On Jul 9, 12:46 pm, i...@onlyhd.tv wrote:
> Do you have Distributed Transaction Co-coordinator enabled on both
> ends? Also, I googled "linked server transaction" and got some good
[quoted text clipped - 4 lines]
>
> Erik
Thanks Erik,
Yes both MS DTC are up and running. That's the thing is I never
receive an error. SQL just returns what results it has at the time of
the error and never specifies that there was an error. My concern is
only that if anyone was to make this a process and the process
continue to return a result set even though an error occurred it could
cause some issues. My only guess is that the error occurred on the
remote server and because the error was out of scope it was never seen
or reporting to the server running the script through the linked
server.
IE:
**serverA is a linked server
** this statement is executed on serverB
** when run on ServerA it does show the conversion error
SELECT STUID
INTO tmpStuID
FROM serverA.DB.dbo.TABLE1
WHERE CONVERT(NUMERIC, STUID) = 111
* The actual error occurs on the converstion of the varchar to
numeric. No big deal, there was an invalid character in STUID. The
catch is that instead of sending the error to ServerB and stopping the
tmpStuID from getting created, it went ahead and created the table
with records up to the one that produced the error.
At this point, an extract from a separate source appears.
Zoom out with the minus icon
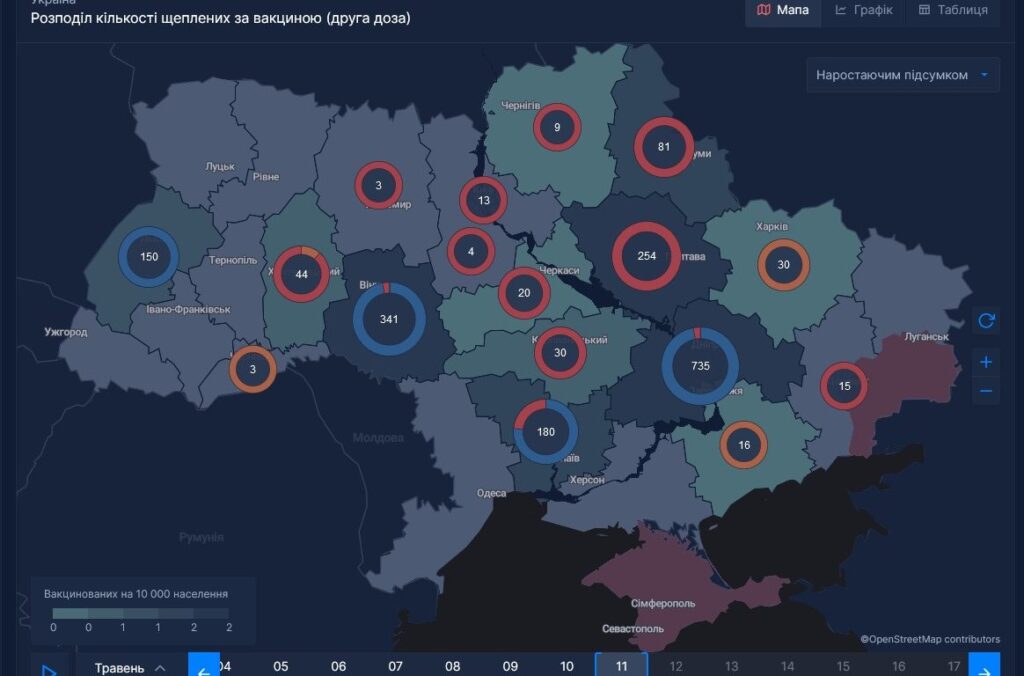This screenshot has height=676, width=1024. (986, 390)
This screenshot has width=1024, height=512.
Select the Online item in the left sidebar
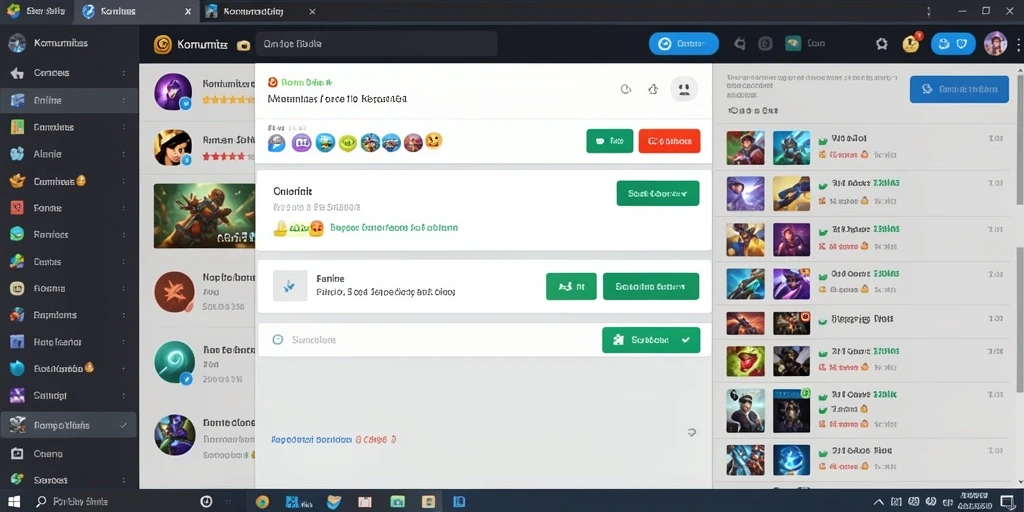click(69, 101)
So... in my
tmpStuID table I only had 28,000 instead of 100,000 that I was
expecting. The tmpStuID is basically a working table used for other
purposes so this discrepency could cause some issues.
I've used linked servers quite a bit and never realized that it would
encounter an error, end process and return what ever it had processed
up to that point. I thought that was odd.
Mano Nymous - 30 Jul 2008 12:24 GMT
Did you ever find out a solution for this problem?